Reviewed by Philip K. Jason
Like its predecessor Liar’s Bench, GodPretty in the Tobacco Field is a powerful coming-of-age story complicated by lingering racial prejudice. The town of Nameless, Kentucky is a place where everyone suffers under the heel of grinding poverty, poor education, and images of a ruthless, punishing God from whom family elders take the cue to carry out ruthless, punishing child-rearing. It seems that when things are tough, teaching children to tough it out is considered a responsibility.
It also teaches them, of course, to be abusers in turn. Or at least quick to talk with their fists.
It’s a place where self-destructive behavior, like drunkenness, is prevalent. Where abuse of women and girls is manliness.
RubyLyn Bishop, approaching her sixteenth birthday during the blazing hot summer of 1969, keeps house and works in the tobacco fields for her Uncle Gunnar, who rescued her from an orphanage when she was five. Her parents had met tragic deaths, but living with Gunnar is something of a tragedy in itself. Out of notion of molding righteousness, he forces RubyLyn to hold a flesh-stinging and tissue swelling potion of bitters in her mouth as punishment for her lapses in behavior – whether talking back or not working hard enough.
And yet she is convinced that on some level Gunnar really cares for her, even though he never offers a compliment.
RubyLyn is enamored of her neighbor Rainey Ford, a handsome, caring, and upright African-American young man whom she would like to marry. Their clandestine interracial romance is not fully hidden, and that’s a problem; small town Kentucky has not evolved into a San Francisco zone of tolerance even by the close of the 1960s.

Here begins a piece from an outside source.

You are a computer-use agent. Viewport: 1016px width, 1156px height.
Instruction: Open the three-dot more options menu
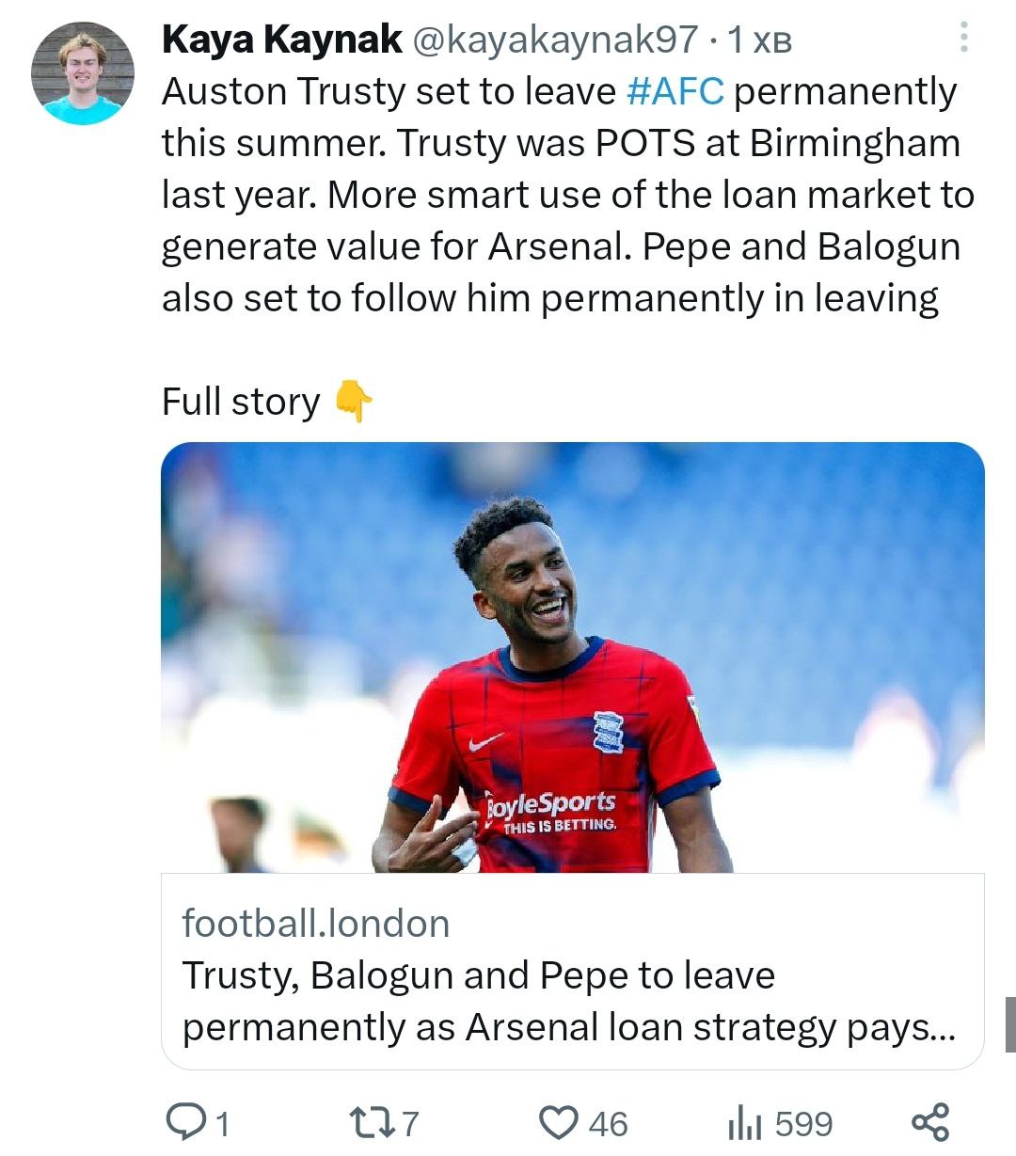963,38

RubyLyn dreams of escape. Her curiosity needs wider venues. She has artistic abilities that need nourishing, a talent that could bring her an income. She needs to find or make opportunities, and getting to Louisville to display her tobacco plants might win her the prize money with which to stake hers and Rainey’s future.
Though he loves RubyLyn, Rainey – who is realized by the author with great delicacy – sees a future for himself in the army. It’s his way out of the impoverished, cruel town.
Seeing Louisville is a life-changing event for RubyLyn, though she does not win the prize because she missed the required arrival time. The people she sees are animated, friendly, and enjoying life, not stooped over and broken in spirit. She even makes a contact with someone who will help sell her artwork.
Back home, things go from bad to worse, the tobacco fields are burned down – intentionally is seems. Nasty, jealous neighbors need to bring Gunnar Royal down. They need to put his black hired hand, Rainey, in his place. They are the people whose misery needs and creates company.
Ms. Richardson’s portrait of the neighboring families’ hopeless lives (one family is ready to sell a child to get out of debt) stands out as one of the book’s major achievements. That achievement includes pitch-perfect representation of speech patterns and finely detailed views of the homes, the clothing, the food on the table, the family heirlooms, the body language, the facial expressions. Believe me, Kim Michele Richardson takes you there.
Moreover, though she draws a handful of characters you’d like to forget, she also offers us a few who are at once positive and unforgettable. One of these is the itinerant trader Rose Law, an unusually cheerful native of Nameless who travels and prospers in the wider world. It is Rose who takes RubyLyn to Louisville and provides proper clothing for her. It is Rose who allows herself to be mistaken for RubyLyn’s mother, easing RubyLyn’s way around the fair grounds. It is Rose who stands as an unbowed, self-reliant woman to whom RubyLyn can relate.
RubyLyn herself is a major achievement, her yearning for a positive future and her artistic talent explored through the fascinating “fortune tellers” she designs and draws on paper made from tobacco pulp.
This beautifully textured novel raises many challenges for its main characters to overcome and, as it comes to a close, many surprises. Saying any more would ruin it for you.